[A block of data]

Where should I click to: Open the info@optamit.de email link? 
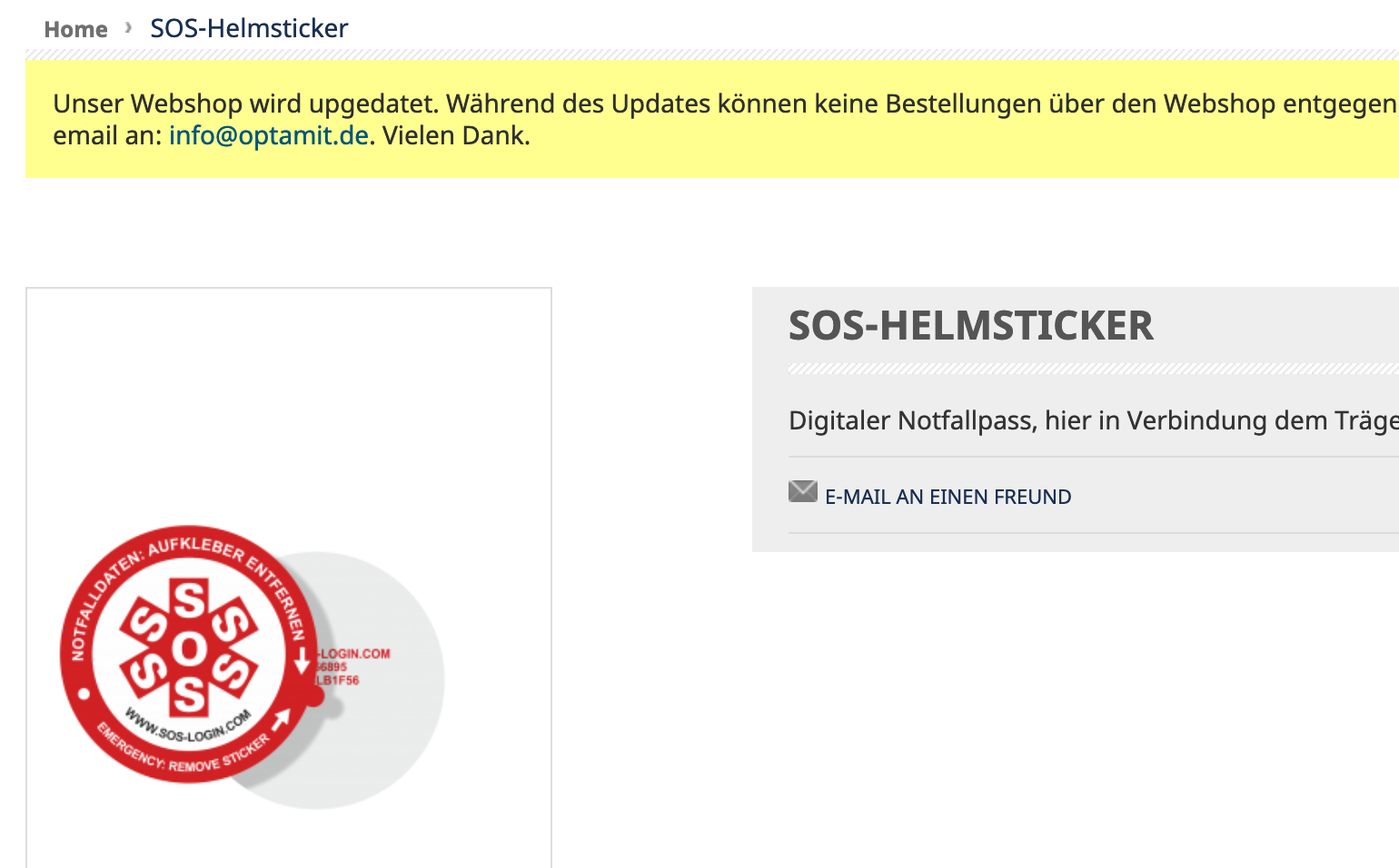pyautogui.click(x=268, y=135)
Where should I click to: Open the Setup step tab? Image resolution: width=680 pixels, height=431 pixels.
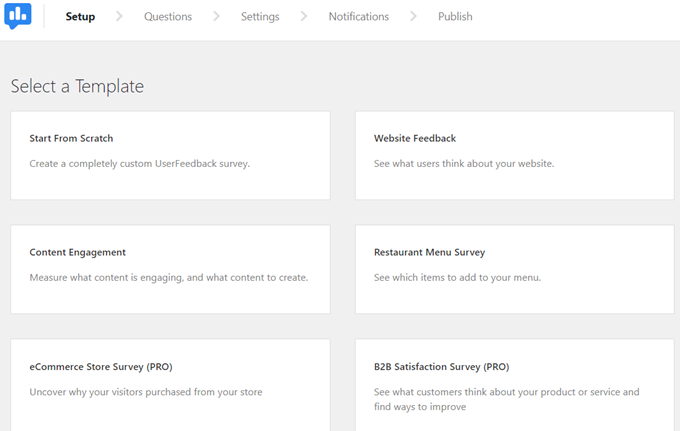pos(80,17)
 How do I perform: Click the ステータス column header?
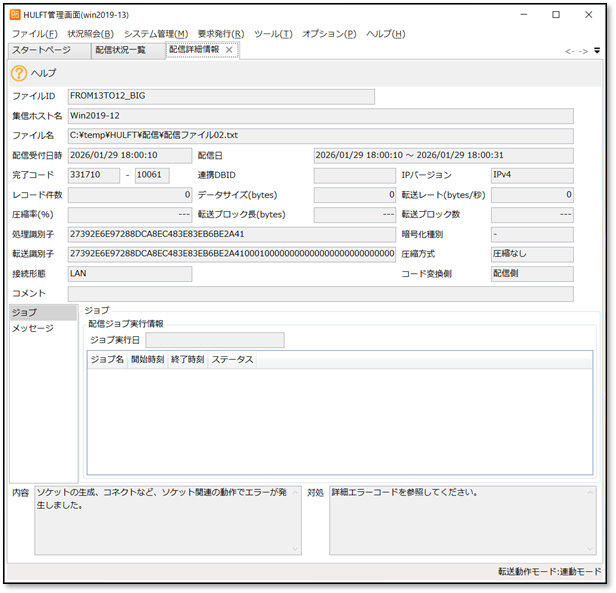(x=232, y=359)
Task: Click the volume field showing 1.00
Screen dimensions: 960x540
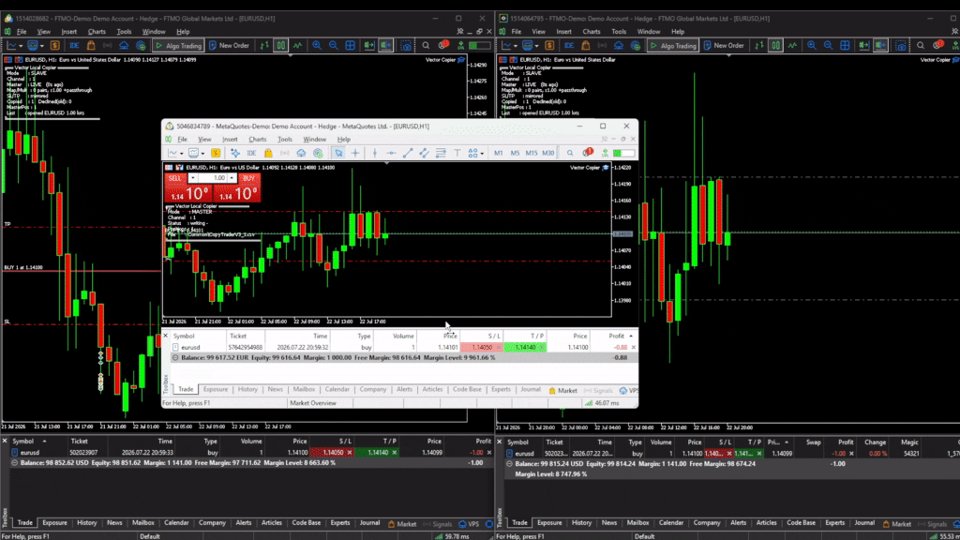Action: point(212,178)
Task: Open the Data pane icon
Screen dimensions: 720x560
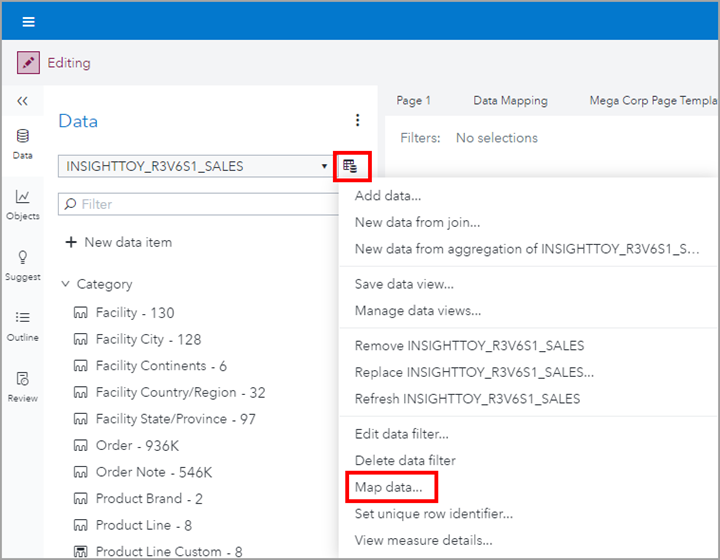Action: pos(22,143)
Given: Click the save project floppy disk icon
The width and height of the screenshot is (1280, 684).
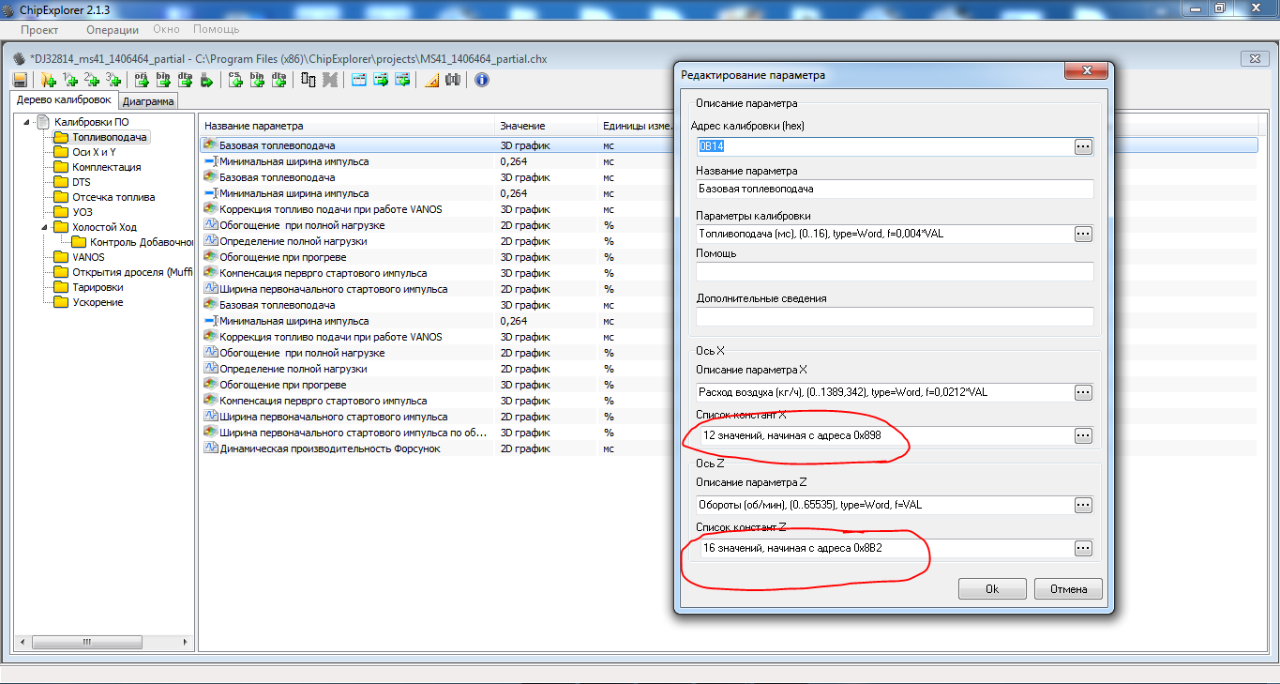Looking at the screenshot, I should pyautogui.click(x=20, y=80).
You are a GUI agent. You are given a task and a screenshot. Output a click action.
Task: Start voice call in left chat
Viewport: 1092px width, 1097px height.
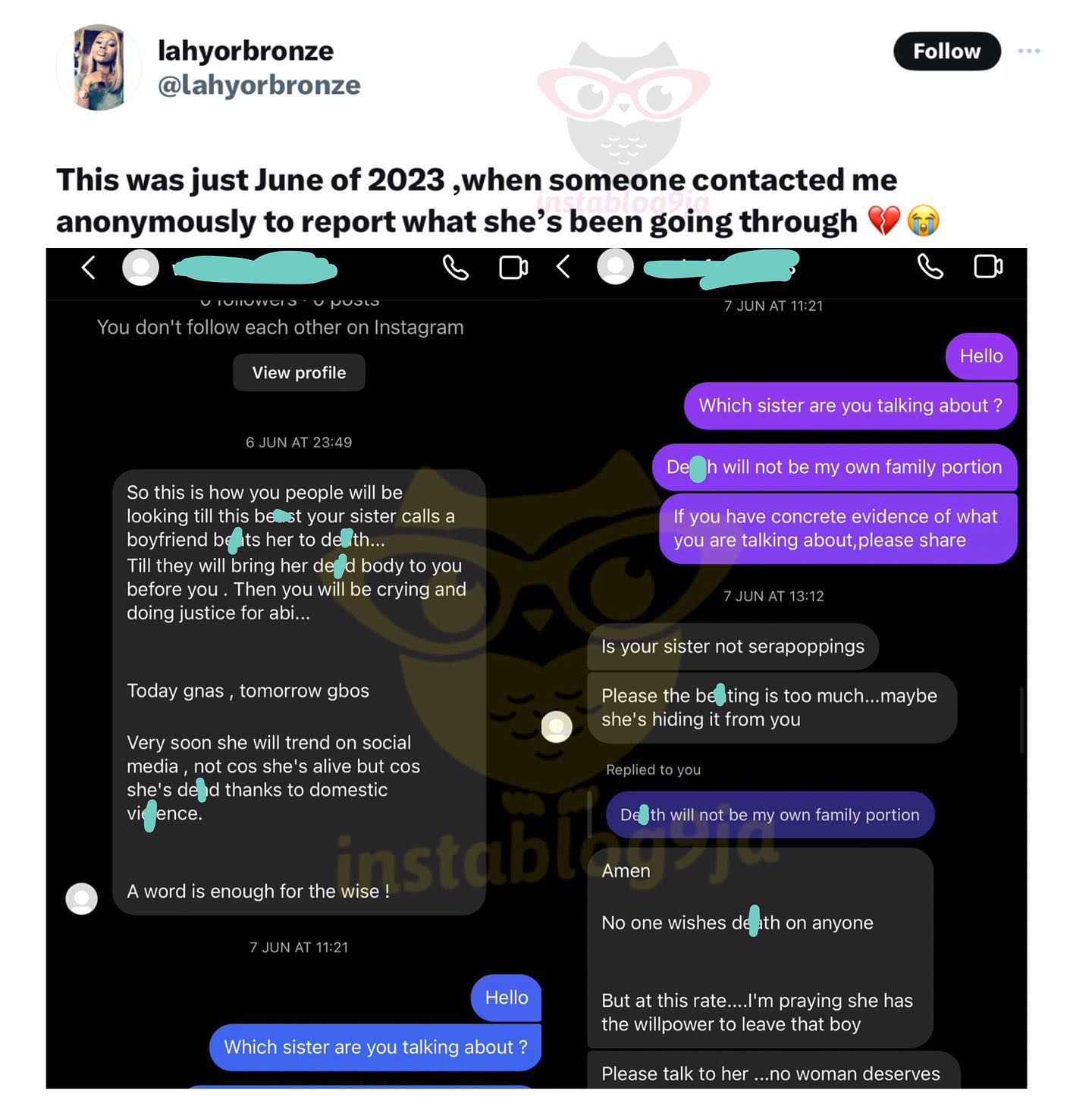pyautogui.click(x=455, y=268)

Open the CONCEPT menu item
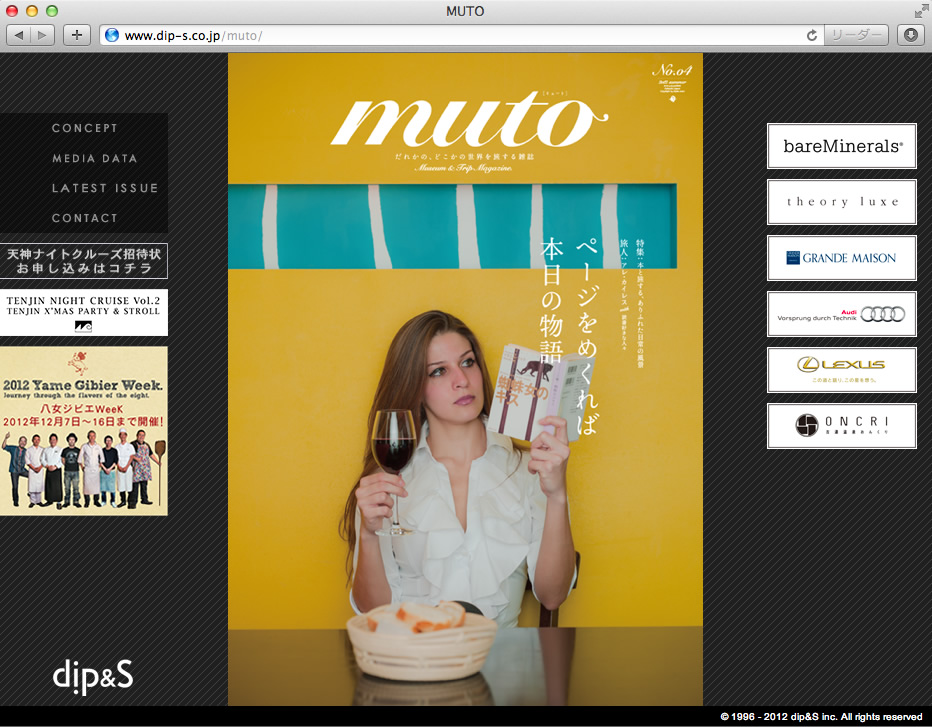point(84,128)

Exercise objective: Convert the records above into a JSON list of strings, with one string for each line. Skip blank lines and leave the pictures out.

Written answer:
[
  "Where should I click to: Open the info@optamit.de email link? ",
  "pyautogui.click(x=268, y=135)",
  "Where should I click to: Open the Setup step tab? Image resolution: width=680 pixels, height=431 pixels.",
  "pos(80,17)",
  " How do I perform: Click the ステータス column header?",
  "(x=232, y=359)",
  "Task: Click the volume field showing 1.00",
  "Screen dimensions: 960x540",
  "Action: point(212,178)",
  "Task: Open the Data pane icon",
  "Screen dimensions: 720x560",
  "Action: pos(22,143)",
  "Given: Click the save project floppy disk icon",
  "The width and height of the screenshot is (1280, 684).",
  "Looking at the screenshot, I should pyautogui.click(x=20, y=80).",
  "You are a GUI agent. You are given a task and a screenshot. Output a click action.",
  "Task: Start voice call in left chat",
  "Viewport: 1092px width, 1097px height.",
  "pyautogui.click(x=455, y=268)",
  "Open the CONCEPT menu item",
  "point(84,128)"
]